PhD Position: Mass-Xplorer, a transformative web-based software platform for peptidoglycomics, a new discipline to explore antimicrobial resistance and bacterial population dynamics

  • Sheffield, UK
  • 18622 GBP / Year
  • 24 January 2024

Website University of Sheffield

Project overview

All bacterial cells are surrounded by a macromolecule called peptidoglycan that underpins cell viability and confers cell shape and resistance to mechanical stress. During growth, “peptidoglycan remodelling” allows bacteria to adapt to changing environmental conditions and is important for bacterial population dynamics. Peptidoglycan is important for microbe-host interactions. Some fragments contribute to diseases caused by pathogens whilst other fragments released by probiotics have a beneficial role and enhance antitumor cancer immunotherapy. Peptidoglycan fragments produced by gut bacteria can circulate in the organism and can be sensed by the brain to modulate behaviour sleep and appetite.

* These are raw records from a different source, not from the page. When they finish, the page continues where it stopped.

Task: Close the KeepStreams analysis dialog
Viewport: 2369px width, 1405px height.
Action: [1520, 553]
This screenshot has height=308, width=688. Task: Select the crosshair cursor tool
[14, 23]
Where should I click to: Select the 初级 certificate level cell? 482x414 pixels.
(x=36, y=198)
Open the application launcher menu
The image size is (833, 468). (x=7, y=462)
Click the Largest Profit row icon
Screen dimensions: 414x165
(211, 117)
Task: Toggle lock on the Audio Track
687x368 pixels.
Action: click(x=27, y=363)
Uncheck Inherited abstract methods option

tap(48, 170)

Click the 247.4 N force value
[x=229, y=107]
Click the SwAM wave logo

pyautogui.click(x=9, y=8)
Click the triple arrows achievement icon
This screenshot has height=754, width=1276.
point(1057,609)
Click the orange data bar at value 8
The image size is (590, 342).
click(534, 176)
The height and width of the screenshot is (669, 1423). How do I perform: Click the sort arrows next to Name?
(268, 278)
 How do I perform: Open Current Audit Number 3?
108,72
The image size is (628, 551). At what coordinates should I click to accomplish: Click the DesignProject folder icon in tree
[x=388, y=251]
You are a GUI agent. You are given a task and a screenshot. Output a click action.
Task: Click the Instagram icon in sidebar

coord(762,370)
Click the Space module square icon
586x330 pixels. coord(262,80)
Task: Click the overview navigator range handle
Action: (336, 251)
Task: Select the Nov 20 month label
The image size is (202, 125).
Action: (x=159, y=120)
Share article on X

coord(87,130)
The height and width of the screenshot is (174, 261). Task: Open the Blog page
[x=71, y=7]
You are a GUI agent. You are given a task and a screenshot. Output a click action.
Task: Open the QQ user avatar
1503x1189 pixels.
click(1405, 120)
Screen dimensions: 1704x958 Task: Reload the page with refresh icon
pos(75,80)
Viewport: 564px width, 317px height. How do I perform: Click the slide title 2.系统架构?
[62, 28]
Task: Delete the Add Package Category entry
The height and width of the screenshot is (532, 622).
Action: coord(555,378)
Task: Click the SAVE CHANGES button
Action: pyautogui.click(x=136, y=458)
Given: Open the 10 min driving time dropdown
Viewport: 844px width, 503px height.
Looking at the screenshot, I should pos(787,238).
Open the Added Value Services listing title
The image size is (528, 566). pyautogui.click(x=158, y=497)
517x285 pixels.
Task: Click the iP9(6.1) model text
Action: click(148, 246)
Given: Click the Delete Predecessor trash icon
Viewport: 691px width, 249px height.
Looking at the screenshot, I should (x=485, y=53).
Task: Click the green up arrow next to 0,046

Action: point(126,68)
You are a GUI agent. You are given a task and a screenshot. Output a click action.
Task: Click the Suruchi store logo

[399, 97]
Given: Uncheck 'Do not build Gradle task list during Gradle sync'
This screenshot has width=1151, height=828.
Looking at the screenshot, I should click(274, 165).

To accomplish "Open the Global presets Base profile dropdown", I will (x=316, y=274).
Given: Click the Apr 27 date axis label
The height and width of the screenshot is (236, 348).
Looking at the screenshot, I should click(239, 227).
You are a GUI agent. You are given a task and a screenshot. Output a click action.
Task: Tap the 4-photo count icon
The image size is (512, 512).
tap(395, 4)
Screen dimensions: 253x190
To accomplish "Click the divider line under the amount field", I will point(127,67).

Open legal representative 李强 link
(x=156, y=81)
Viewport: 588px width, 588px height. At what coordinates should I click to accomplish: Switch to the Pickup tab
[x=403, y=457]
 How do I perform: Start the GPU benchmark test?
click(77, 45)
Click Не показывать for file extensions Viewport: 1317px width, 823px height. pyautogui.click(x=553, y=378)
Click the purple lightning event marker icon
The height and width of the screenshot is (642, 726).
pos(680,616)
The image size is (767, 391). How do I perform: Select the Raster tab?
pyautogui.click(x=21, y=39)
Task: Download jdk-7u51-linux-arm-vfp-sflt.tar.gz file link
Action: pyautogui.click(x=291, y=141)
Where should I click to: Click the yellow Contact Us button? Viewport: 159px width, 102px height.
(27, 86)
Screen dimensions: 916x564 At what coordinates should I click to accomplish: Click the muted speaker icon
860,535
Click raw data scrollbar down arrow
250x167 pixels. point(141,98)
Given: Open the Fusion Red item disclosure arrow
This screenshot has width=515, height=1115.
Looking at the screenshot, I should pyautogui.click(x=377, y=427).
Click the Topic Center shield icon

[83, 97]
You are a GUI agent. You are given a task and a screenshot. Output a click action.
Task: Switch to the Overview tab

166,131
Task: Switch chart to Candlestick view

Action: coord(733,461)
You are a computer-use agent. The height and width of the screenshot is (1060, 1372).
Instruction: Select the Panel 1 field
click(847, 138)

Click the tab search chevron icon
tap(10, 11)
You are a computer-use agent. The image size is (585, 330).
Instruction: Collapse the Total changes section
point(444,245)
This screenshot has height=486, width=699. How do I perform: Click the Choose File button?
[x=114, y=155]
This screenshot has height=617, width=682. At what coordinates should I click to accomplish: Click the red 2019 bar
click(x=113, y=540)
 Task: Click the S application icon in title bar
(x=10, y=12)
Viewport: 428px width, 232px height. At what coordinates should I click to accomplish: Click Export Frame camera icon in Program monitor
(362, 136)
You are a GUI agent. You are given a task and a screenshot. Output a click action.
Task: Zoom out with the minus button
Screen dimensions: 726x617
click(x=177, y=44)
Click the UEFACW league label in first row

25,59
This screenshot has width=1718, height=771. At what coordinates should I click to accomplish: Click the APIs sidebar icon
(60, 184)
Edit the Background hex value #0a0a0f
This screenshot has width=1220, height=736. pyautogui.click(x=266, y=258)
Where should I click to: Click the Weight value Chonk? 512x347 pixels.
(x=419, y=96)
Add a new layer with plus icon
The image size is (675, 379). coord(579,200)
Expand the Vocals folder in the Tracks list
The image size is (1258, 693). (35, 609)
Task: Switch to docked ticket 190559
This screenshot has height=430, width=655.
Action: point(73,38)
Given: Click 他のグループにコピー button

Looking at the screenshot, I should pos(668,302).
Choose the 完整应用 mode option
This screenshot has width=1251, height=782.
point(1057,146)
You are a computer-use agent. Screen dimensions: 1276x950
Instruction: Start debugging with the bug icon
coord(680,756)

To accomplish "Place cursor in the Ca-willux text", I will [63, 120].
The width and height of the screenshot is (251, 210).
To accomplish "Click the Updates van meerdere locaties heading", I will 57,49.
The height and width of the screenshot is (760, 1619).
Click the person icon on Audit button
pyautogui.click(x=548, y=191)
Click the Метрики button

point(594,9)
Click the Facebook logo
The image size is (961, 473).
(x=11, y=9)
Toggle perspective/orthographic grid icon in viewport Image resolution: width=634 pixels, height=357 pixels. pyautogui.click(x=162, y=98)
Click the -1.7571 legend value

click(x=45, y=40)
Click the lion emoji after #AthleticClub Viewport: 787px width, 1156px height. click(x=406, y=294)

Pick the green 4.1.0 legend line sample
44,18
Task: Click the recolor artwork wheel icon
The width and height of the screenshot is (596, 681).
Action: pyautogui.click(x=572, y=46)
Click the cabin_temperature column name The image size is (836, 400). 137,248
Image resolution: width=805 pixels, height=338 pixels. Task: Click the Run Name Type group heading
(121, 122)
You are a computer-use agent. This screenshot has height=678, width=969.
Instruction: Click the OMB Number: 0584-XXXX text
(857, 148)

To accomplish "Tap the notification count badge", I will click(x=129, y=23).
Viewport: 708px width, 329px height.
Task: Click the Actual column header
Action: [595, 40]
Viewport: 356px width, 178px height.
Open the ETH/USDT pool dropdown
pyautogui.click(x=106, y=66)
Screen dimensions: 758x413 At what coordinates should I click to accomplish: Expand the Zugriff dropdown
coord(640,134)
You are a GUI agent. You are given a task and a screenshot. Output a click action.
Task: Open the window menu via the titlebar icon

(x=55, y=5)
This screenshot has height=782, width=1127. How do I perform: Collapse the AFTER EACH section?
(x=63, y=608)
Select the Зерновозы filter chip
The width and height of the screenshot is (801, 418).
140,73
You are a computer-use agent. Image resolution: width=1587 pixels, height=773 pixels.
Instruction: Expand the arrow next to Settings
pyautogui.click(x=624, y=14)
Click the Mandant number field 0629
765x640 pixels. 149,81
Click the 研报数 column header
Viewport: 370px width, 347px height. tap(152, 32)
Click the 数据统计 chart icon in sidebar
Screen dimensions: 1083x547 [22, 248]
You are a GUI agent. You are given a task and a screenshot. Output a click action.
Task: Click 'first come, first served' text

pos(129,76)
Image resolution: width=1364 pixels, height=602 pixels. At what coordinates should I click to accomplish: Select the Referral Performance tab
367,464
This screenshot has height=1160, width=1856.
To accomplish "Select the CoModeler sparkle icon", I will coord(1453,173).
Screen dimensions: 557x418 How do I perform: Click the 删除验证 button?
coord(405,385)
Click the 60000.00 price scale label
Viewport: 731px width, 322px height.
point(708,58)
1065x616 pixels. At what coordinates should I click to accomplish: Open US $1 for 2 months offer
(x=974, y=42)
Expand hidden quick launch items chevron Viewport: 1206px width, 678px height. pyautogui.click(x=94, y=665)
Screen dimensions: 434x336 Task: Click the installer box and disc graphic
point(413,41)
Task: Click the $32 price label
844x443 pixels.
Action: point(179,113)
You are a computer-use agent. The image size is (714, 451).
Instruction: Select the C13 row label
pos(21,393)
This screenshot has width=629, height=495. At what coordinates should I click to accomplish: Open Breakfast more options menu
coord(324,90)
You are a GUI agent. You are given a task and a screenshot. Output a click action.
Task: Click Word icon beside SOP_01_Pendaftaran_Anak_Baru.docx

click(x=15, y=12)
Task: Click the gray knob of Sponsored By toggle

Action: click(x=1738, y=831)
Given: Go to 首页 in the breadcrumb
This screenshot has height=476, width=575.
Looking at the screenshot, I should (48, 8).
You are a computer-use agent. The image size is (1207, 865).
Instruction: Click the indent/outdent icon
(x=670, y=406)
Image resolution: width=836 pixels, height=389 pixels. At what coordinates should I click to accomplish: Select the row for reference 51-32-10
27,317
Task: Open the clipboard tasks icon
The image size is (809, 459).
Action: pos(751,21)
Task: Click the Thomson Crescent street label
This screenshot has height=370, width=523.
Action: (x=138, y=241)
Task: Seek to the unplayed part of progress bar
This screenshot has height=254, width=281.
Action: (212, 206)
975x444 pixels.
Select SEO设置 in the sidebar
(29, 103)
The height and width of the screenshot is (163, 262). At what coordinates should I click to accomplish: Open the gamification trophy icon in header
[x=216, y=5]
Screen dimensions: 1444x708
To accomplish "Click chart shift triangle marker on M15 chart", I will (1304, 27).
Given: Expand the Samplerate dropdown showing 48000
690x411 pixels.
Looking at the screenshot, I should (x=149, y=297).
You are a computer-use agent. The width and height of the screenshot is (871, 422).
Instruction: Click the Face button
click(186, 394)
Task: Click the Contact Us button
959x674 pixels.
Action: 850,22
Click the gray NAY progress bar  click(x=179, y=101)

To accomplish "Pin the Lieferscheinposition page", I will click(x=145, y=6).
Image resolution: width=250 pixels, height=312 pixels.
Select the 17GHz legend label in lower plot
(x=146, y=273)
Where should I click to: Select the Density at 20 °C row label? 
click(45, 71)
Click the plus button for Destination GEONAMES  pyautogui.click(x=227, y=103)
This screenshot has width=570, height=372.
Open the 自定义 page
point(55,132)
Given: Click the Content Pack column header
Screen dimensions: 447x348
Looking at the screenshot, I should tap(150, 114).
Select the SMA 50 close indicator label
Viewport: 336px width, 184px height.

The aim of this proposal is to build an integrated software platform to analyse the composition and structure of peptidoglycan. The analysis pipeline will allow users with no expertise in computing science to analyse large datasets generated by liquid chromatography coupled to mass spectrometry. The integrated suite of open-source software we propose to create will be available through a web interface. This new toolbox represents a transformative step for the consistent, automated, and reproducible analysis of bacterial peptidoglycans to investigate the contribution of this molecule to antimicrobial resistance, disease and neurodevelopmental disorders.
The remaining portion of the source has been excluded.